_DIRECTIVE_:
Copy the lines below exactly as they appear.
— start of ITEMS —
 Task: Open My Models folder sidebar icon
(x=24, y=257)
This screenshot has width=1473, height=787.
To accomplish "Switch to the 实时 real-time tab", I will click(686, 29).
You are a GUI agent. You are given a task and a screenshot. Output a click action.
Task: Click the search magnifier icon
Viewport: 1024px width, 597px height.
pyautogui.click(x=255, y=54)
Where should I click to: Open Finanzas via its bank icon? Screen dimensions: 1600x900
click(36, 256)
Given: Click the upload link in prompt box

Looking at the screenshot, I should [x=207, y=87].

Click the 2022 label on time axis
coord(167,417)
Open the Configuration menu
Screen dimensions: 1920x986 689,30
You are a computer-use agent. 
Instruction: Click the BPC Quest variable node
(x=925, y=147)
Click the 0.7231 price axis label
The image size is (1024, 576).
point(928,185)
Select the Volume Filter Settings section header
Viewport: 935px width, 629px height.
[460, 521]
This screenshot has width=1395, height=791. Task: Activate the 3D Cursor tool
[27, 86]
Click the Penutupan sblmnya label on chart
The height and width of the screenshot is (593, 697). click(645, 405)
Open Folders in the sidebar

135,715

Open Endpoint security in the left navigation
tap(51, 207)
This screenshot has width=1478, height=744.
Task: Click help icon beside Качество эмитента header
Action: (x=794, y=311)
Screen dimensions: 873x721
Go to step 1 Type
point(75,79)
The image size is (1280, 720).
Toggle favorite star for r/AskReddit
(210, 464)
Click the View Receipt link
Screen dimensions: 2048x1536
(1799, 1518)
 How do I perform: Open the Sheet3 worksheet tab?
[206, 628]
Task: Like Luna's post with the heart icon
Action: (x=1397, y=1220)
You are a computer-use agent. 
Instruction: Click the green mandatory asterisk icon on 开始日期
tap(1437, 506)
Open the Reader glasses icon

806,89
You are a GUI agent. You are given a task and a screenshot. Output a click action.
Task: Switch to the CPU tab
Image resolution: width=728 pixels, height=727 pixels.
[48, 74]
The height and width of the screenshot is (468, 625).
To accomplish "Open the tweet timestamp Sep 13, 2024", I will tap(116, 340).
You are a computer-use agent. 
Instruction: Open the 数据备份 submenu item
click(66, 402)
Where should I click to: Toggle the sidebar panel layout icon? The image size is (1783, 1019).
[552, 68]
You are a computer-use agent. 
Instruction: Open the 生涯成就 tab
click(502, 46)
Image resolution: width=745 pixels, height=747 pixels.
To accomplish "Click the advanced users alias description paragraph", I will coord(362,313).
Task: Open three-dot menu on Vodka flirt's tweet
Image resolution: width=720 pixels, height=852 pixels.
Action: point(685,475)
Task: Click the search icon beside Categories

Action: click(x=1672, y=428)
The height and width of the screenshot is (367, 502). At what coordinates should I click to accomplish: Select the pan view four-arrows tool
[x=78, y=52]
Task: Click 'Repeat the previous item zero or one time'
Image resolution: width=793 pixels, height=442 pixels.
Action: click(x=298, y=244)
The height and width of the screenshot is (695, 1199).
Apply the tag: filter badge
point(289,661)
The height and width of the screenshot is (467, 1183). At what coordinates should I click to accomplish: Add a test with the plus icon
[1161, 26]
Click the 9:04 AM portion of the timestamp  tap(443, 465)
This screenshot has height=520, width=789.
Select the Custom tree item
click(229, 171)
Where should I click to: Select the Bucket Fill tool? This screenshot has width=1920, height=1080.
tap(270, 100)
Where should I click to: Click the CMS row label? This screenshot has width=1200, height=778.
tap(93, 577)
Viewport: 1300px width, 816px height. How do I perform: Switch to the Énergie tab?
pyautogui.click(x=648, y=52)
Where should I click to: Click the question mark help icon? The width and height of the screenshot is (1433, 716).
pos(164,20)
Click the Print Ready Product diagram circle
— end of ITEMS —
_EXERCISE ANSWER_:
 Task: Open My Models folder sidebar icon
(x=24, y=257)
This screenshot has width=1473, height=787.
To accomplish "Switch to the 实时 real-time tab", I will click(686, 29).
You are a GUI agent. You are given a task and a screenshot. Output a click action.
Task: Click the search magnifier icon
Viewport: 1024px width, 597px height.
pyautogui.click(x=255, y=54)
Where should I click to: Open Finanzas via its bank icon? Screen dimensions: 1600x900
click(36, 256)
Given: Click the upload link in prompt box

Looking at the screenshot, I should [x=207, y=87].

Click the 2022 label on time axis
coord(167,417)
Open the Configuration menu
Screen dimensions: 1920x986 689,30
You are a computer-use agent. 
Instruction: Click the BPC Quest variable node
(x=925, y=147)
Click the 0.7231 price axis label
The image size is (1024, 576).
point(928,185)
Select the Volume Filter Settings section header
Viewport: 935px width, 629px height.
[460, 521]
This screenshot has width=1395, height=791. Task: Activate the 3D Cursor tool
[27, 86]
Click the Penutupan sblmnya label on chart
The height and width of the screenshot is (593, 697). click(645, 405)
Open Folders in the sidebar

135,715

Open Endpoint security in the left navigation
tap(51, 207)
This screenshot has width=1478, height=744.
Task: Click help icon beside Качество эмитента header
Action: (x=794, y=311)
Screen dimensions: 873x721
Go to step 1 Type
point(75,79)
The image size is (1280, 720).
Toggle favorite star for r/AskReddit
(210, 464)
Click the View Receipt link
Screen dimensions: 2048x1536
(1799, 1518)
 How do I perform: Open the Sheet3 worksheet tab?
[206, 628]
Task: Like Luna's post with the heart icon
Action: (x=1397, y=1220)
You are a computer-use agent. 
Instruction: Click the green mandatory asterisk icon on 开始日期
tap(1437, 506)
Open the Reader glasses icon

806,89
You are a GUI agent. You are given a task and a screenshot. Output a click action.
Task: Switch to the CPU tab
Image resolution: width=728 pixels, height=727 pixels.
[48, 74]
The height and width of the screenshot is (468, 625).
To accomplish "Open the tweet timestamp Sep 13, 2024", I will tap(116, 340).
You are a computer-use agent. 
Instruction: Open the 数据备份 submenu item
click(66, 402)
Where should I click to: Toggle the sidebar panel layout icon? The image size is (1783, 1019).
[552, 68]
You are a computer-use agent. 
Instruction: Open the 生涯成就 tab
click(502, 46)
Image resolution: width=745 pixels, height=747 pixels.
To accomplish "Click the advanced users alias description paragraph", I will coord(362,313).
Task: Open three-dot menu on Vodka flirt's tweet
Image resolution: width=720 pixels, height=852 pixels.
Action: point(685,475)
Task: Click the search icon beside Categories

Action: click(x=1672, y=428)
The height and width of the screenshot is (367, 502). At what coordinates should I click to accomplish: Select the pan view four-arrows tool
[x=78, y=52]
Task: Click 'Repeat the previous item zero or one time'
Image resolution: width=793 pixels, height=442 pixels.
Action: click(x=298, y=244)
The height and width of the screenshot is (695, 1199).
Apply the tag: filter badge
point(289,661)
The height and width of the screenshot is (467, 1183). At what coordinates should I click to accomplish: Add a test with the plus icon
[1161, 26]
Click the 9:04 AM portion of the timestamp  tap(443, 465)
This screenshot has height=520, width=789.
Select the Custom tree item
click(229, 171)
Where should I click to: Select the Bucket Fill tool? This screenshot has width=1920, height=1080.
tap(270, 100)
Where should I click to: Click the CMS row label? This screenshot has width=1200, height=778.
tap(93, 577)
Viewport: 1300px width, 816px height. How do I perform: Switch to the Énergie tab?
pyautogui.click(x=648, y=52)
Where should I click to: Click the question mark help icon? The width and height of the screenshot is (1433, 716).
pos(164,20)
Click the Print Ready Product diagram circle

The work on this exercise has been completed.